The warrants have an exercise price of $1.00 per share, will be immediately exercisable, and will expire five and one-half years from the issue date.

Citius intends to use the net proceeds from the offering for general corporate purposes, including clinical trial expenses, research and development expenses, manufacturing expenses and general and administrative expenses.

The shares of common stock described above (but not the warrants or the shares of common stock underlying the warrants) are being offered pursuant to a "shelf" registration statement (File No. 333-221492) filed with the Securities and Exchange Commission (SEC) and declared effective on December 15, 2017. Such shares of common stock may be offered only by means of a prospectus, including a prospectus supplement, forming a part of the effective registration statement. A final prospectus supplement and the accompanying prospectus relating to the offering of the shares of common stock will be filed with the SEC and be available at the SEC’s website at www.sec.gov. Electronic copies of the prospectus supplement and the accompanying prospectus relating to the offering of the shares of common stock may also be obtained, when available, by contacting H.C. Wainwright & Co., LLC at 430 Park Avenue, 3rd Floor, New York, NY 10022, by emailing [email protected] or by calling 646-975-6996.

The warrants described above were offered in a private placement under Section 4(a)(2) of the Securities Act of 1933, as amended (the "Act"), and Regulation D promulgated thereunder and, along with the shares of common stock underlying the warrants, have not been registered under the Act, or applicable state securities laws.
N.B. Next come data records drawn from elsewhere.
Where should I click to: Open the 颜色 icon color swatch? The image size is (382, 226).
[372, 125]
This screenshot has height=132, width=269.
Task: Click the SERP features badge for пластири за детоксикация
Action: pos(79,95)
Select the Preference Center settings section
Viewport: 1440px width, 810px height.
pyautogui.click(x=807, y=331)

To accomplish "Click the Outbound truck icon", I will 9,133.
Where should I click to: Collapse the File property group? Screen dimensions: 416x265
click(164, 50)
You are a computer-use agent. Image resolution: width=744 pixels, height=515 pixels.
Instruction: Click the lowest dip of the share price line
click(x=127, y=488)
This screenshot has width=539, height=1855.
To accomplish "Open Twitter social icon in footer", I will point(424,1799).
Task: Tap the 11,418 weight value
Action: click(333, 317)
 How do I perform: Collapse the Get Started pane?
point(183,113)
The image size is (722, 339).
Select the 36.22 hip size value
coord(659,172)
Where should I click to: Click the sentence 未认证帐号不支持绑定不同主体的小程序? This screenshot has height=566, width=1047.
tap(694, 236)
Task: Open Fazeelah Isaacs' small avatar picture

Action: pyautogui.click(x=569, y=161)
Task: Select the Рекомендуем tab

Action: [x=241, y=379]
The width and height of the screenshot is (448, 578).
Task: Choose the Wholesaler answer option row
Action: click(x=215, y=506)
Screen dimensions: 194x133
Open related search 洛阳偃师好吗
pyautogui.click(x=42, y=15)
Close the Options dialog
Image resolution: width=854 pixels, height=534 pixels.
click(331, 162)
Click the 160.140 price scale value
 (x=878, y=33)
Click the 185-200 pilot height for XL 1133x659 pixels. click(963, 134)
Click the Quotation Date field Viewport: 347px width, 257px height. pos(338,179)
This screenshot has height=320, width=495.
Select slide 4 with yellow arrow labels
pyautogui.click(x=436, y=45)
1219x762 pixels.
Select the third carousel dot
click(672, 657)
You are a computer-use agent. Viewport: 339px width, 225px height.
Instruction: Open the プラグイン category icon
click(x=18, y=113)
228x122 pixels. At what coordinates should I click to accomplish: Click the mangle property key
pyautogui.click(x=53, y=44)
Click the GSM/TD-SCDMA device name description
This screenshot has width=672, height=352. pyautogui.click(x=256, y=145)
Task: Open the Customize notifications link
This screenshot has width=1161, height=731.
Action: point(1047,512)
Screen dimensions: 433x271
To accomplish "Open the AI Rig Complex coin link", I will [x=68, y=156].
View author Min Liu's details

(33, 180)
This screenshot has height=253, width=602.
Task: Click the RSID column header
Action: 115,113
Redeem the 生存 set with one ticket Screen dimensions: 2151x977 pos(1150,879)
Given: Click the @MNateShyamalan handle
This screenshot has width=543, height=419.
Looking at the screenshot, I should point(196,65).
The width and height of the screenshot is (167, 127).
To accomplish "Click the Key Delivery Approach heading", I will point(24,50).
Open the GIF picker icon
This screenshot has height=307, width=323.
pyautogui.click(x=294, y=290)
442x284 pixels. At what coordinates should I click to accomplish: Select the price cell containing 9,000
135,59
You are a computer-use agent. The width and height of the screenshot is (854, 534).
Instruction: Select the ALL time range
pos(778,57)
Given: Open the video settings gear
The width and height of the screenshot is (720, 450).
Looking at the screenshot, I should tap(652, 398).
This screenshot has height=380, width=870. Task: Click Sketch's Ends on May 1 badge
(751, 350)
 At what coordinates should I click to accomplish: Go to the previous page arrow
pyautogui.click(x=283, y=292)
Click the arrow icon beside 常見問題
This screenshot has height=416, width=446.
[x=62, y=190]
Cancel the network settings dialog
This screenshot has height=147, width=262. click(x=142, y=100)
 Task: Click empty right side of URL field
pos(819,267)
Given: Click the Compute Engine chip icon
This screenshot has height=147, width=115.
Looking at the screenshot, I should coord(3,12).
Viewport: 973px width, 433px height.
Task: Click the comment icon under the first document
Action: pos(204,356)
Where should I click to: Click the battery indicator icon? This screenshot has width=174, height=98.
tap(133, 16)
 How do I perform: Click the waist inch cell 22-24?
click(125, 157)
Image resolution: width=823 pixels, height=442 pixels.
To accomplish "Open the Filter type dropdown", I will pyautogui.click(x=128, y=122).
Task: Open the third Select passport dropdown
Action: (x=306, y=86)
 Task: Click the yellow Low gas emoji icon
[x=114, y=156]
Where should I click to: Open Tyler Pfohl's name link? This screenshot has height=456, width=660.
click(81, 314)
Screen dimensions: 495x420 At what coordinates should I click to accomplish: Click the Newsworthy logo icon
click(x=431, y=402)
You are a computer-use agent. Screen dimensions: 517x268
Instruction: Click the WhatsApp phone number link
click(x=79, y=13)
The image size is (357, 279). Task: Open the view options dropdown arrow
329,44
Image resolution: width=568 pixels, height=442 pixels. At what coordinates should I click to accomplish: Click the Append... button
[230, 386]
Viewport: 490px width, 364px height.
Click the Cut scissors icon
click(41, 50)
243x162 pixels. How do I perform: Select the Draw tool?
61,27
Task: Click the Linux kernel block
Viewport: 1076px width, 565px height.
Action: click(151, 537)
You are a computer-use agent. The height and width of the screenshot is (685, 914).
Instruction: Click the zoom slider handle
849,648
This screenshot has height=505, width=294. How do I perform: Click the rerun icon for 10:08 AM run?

Accordingly, the warrants and underlying shares of common stock may not be offered or sold in the United States except pursuant to an effective registration statement or an applicable exemption from the registration requirements of the Act and such applicable state securities laws.

This press release shall not constitute an offer to sell or the solicitation of an offer to buy any of the securities described herein, nor shall there be any sale of these securities in any state or jurisdiction in which such offer, solicitation or sale would be unlawful prior to registration or qualification under the securities laws of any such state or jurisdiction.